▶ _WHAT YOU HAVE TO DO_: Leave the pictures out, and repeat exactly each line from the one that holds "The image size" through the final line of the entries below.

= = = =

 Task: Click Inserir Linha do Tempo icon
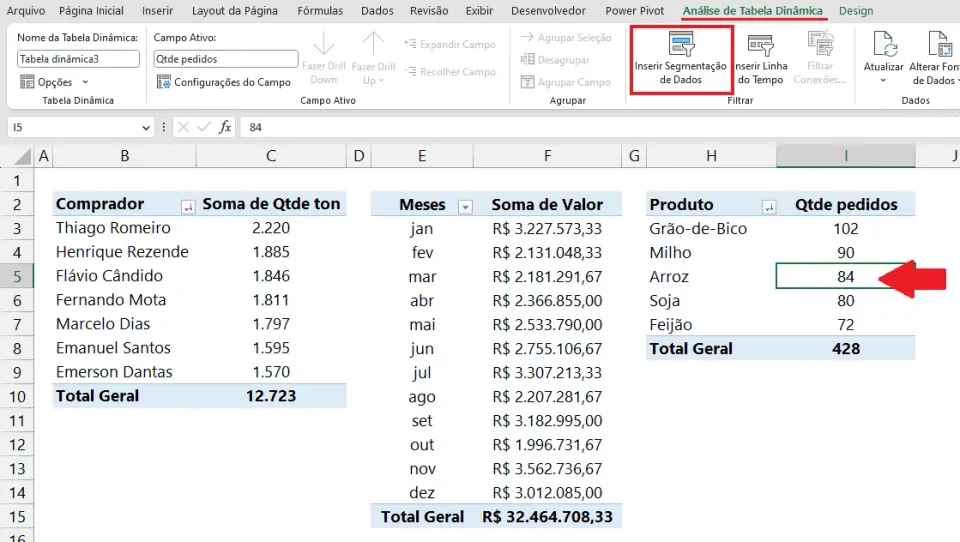coord(760,45)
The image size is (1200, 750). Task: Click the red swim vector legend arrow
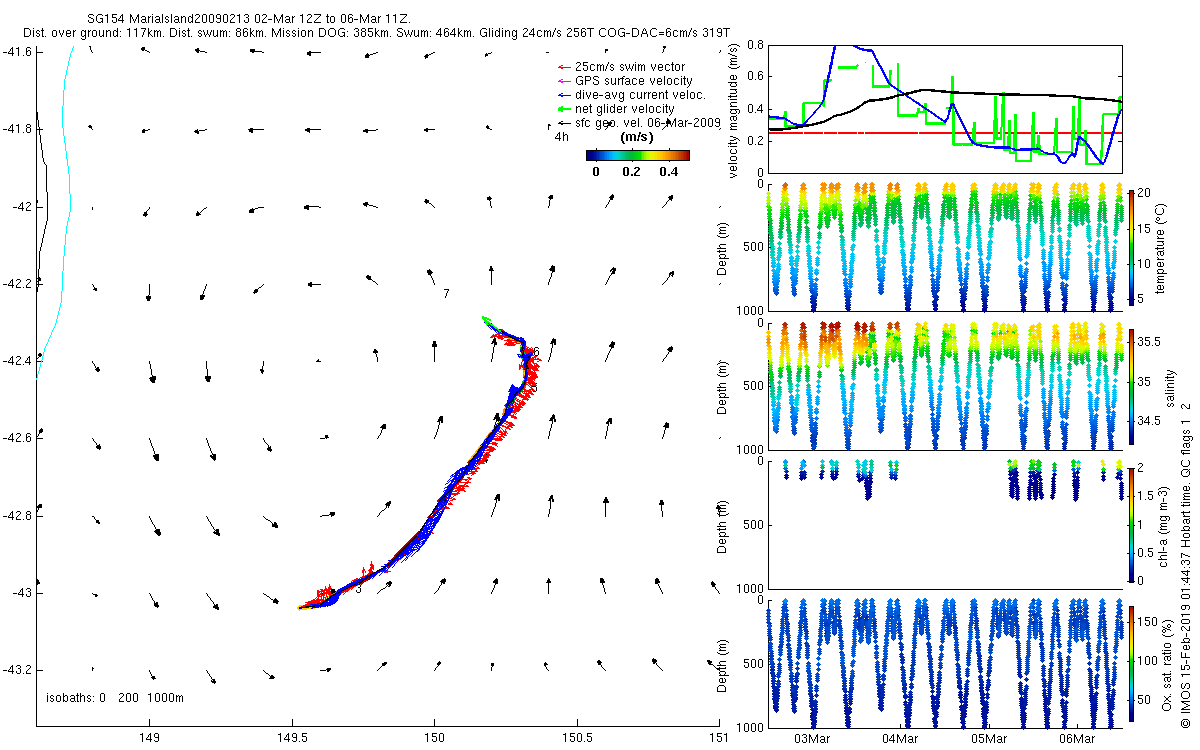563,67
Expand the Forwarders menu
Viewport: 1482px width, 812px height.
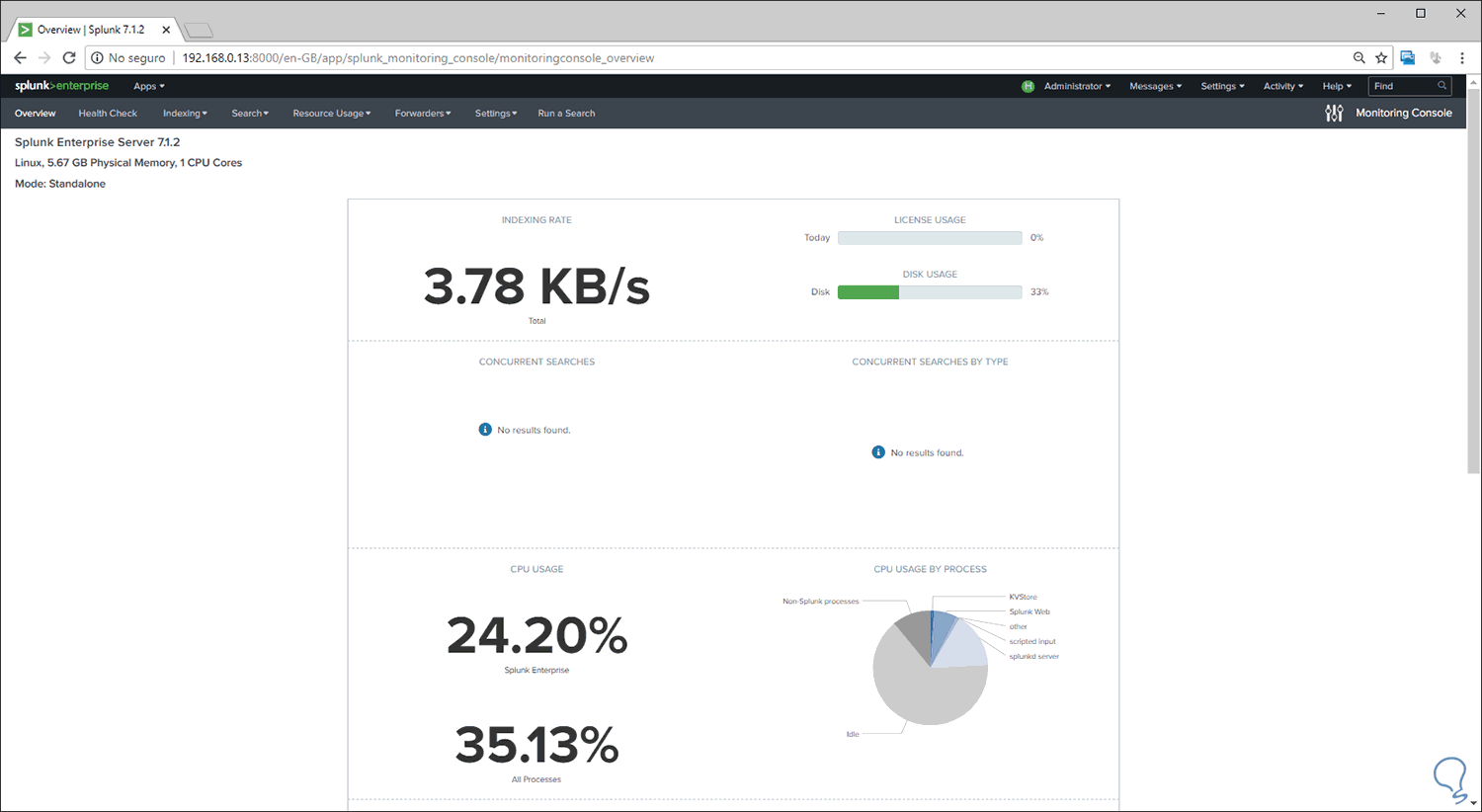click(x=423, y=113)
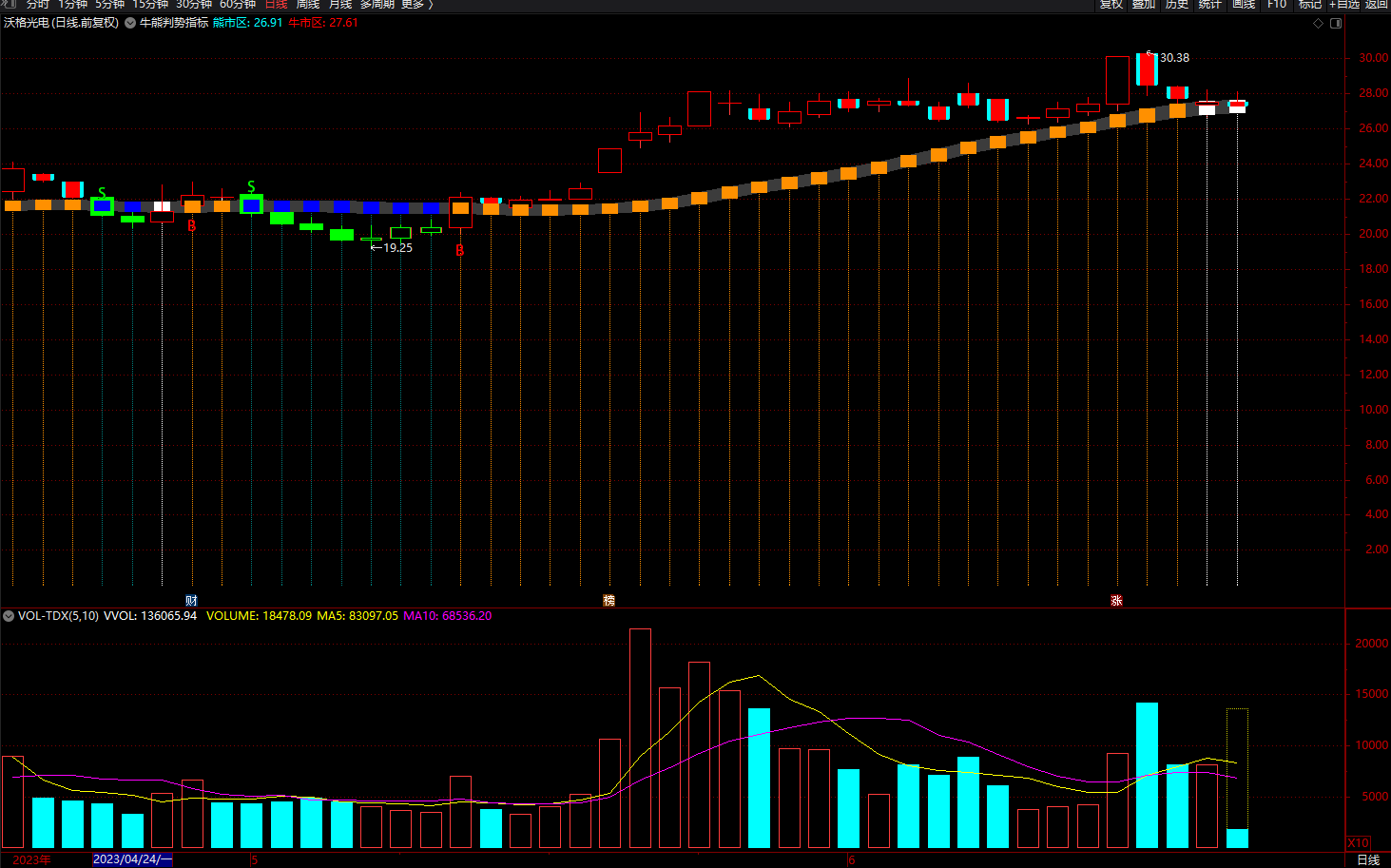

= = = =

▶ _ANSWER_:
The image size is (1200, 750). Task: Click the red swim vector legend arrow
563,67
Expand the Forwarders menu
Viewport: 1482px width, 812px height.
click(x=423, y=113)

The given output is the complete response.